» Activity
Return all the entries word for word.

» Dataset records
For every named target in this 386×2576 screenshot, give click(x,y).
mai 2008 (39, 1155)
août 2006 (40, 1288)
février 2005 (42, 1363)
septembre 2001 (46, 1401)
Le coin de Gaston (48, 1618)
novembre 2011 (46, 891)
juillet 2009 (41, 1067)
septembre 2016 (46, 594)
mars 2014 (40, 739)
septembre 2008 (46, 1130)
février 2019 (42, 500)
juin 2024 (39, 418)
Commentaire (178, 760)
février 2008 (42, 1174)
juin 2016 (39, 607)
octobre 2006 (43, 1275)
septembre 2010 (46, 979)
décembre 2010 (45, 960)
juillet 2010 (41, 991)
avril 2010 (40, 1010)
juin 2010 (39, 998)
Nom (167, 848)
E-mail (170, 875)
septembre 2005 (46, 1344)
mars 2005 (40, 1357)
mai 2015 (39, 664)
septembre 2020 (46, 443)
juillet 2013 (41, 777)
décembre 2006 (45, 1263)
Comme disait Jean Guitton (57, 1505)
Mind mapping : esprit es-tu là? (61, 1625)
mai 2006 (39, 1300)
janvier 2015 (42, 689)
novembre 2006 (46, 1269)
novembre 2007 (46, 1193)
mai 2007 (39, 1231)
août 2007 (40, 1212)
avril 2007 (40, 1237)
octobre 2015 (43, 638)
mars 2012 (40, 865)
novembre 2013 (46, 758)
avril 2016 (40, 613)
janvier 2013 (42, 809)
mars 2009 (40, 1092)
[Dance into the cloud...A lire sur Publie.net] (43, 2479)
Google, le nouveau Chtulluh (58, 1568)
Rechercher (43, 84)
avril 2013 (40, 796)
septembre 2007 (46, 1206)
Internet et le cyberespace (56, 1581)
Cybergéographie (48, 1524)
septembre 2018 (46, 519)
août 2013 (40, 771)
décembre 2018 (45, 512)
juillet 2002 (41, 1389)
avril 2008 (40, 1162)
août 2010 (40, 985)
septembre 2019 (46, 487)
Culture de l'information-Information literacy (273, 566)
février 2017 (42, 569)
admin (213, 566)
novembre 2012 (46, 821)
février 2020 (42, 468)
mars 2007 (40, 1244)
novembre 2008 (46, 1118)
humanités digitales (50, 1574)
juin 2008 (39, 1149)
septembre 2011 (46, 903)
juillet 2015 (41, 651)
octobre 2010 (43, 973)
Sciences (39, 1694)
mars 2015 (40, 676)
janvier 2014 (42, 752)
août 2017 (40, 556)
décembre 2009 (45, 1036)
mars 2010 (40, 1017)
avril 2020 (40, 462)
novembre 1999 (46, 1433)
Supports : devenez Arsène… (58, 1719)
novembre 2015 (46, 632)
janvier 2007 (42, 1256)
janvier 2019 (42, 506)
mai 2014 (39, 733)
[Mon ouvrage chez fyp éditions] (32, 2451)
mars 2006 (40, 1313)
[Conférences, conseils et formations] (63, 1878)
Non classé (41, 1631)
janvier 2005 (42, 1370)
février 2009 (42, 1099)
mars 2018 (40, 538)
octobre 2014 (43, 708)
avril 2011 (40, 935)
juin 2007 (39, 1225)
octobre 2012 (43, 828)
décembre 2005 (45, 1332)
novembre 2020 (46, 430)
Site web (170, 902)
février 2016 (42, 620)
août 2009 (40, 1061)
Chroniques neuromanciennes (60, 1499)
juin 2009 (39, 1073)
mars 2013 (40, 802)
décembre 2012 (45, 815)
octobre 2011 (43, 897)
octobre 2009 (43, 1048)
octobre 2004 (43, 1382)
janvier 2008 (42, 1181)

» Answer section
For every named target in this 386×2576 screenshot, give click(x,y).
mai 2008 (39, 1155)
août 2006 (40, 1288)
février 2005 (42, 1363)
septembre 2001 (46, 1401)
Le coin de Gaston (48, 1618)
novembre 2011 (46, 891)
juillet 2009 (41, 1067)
septembre 2016 (46, 594)
mars 2014 (40, 739)
septembre 2008 (46, 1130)
février 2019 (42, 500)
juin 2024 (39, 418)
Commentaire (178, 760)
février 2008 (42, 1174)
juin 2016 (39, 607)
octobre 2006 (43, 1275)
septembre 2010 (46, 979)
décembre 2010 (45, 960)
juillet 2010 (41, 991)
avril 2010 (40, 1010)
juin 2010 (39, 998)
Nom (167, 848)
E-mail (170, 875)
septembre 2005 (46, 1344)
mars 2005 (40, 1357)
mai 2015 (39, 664)
septembre 2020 (46, 443)
juillet 2013 (41, 777)
décembre 2006 (45, 1263)
Comme disait Jean Guitton (57, 1505)
Mind mapping : esprit es-tu là? (61, 1625)
mai 2006 (39, 1300)
janvier 2015 (42, 689)
novembre 2006 (46, 1269)
novembre 2007 (46, 1193)
mai 2007 (39, 1231)
août 2007 (40, 1212)
avril 2007 (40, 1237)
octobre 2015 (43, 638)
mars 2012 (40, 865)
novembre 2013 (46, 758)
avril 2016 (40, 613)
janvier 2013 (42, 809)
mars 2009 (40, 1092)
[Dance into the cloud...A lire sur Publie.net] (43, 2479)
Google, le nouveau Chtulluh (58, 1568)
Rechercher (43, 84)
avril 2013 (40, 796)
septembre 2007 (46, 1206)
Internet et le cyberespace (56, 1581)
Cybergéographie (48, 1524)
septembre 2018 (46, 519)
août 2013 (40, 771)
décembre 2018 (45, 512)
juillet 2002 (41, 1389)
avril 2008 (40, 1162)
août 2010 (40, 985)
septembre 2019 (46, 487)
Culture de l'information-Information literacy (273, 566)
février 2017 (42, 569)
admin (213, 566)
novembre 2012 (46, 821)
février 2020 (42, 468)
mars 2007 (40, 1244)
novembre 2008 (46, 1118)
humanités digitales (50, 1574)
juin 2008 (39, 1149)
septembre 2011 (46, 903)
juillet 2015 (41, 651)
octobre 2010 (43, 973)
Sciences (39, 1694)
mars 2015 (40, 676)
janvier 2014 (42, 752)
août 2017 (40, 556)
décembre 2009 (45, 1036)
mars 2010 (40, 1017)
avril 2020 (40, 462)
novembre 1999 (46, 1433)
Supports : devenez Arsène… (58, 1719)
novembre 2015 (46, 632)
janvier 2007 (42, 1256)
janvier 2019 (42, 506)
mai 2014 (39, 733)
[Mon ouvrage chez fyp éditions] (32, 2451)
mars 2006 (40, 1313)
[Conférences, conseils et formations] (63, 1878)
Non classé (41, 1631)
janvier 2005 (42, 1370)
février 2009 (42, 1099)
mars 2018 (40, 538)
octobre 2014 (43, 708)
avril 2011 (40, 935)
juin 2007 (39, 1225)
octobre 2012 (43, 828)
décembre 2005 (45, 1332)
novembre 2020 (46, 430)
Site web (170, 902)
février 2016 (42, 620)
août 2009 (40, 1061)
Chroniques neuromanciennes (60, 1499)
juin 2009 (39, 1073)
mars 2013 (40, 802)
décembre 2012 (45, 815)
octobre 2011 (43, 897)
octobre 2009 (43, 1048)
octobre 2004 (43, 1382)
janvier 2008 (42, 1181)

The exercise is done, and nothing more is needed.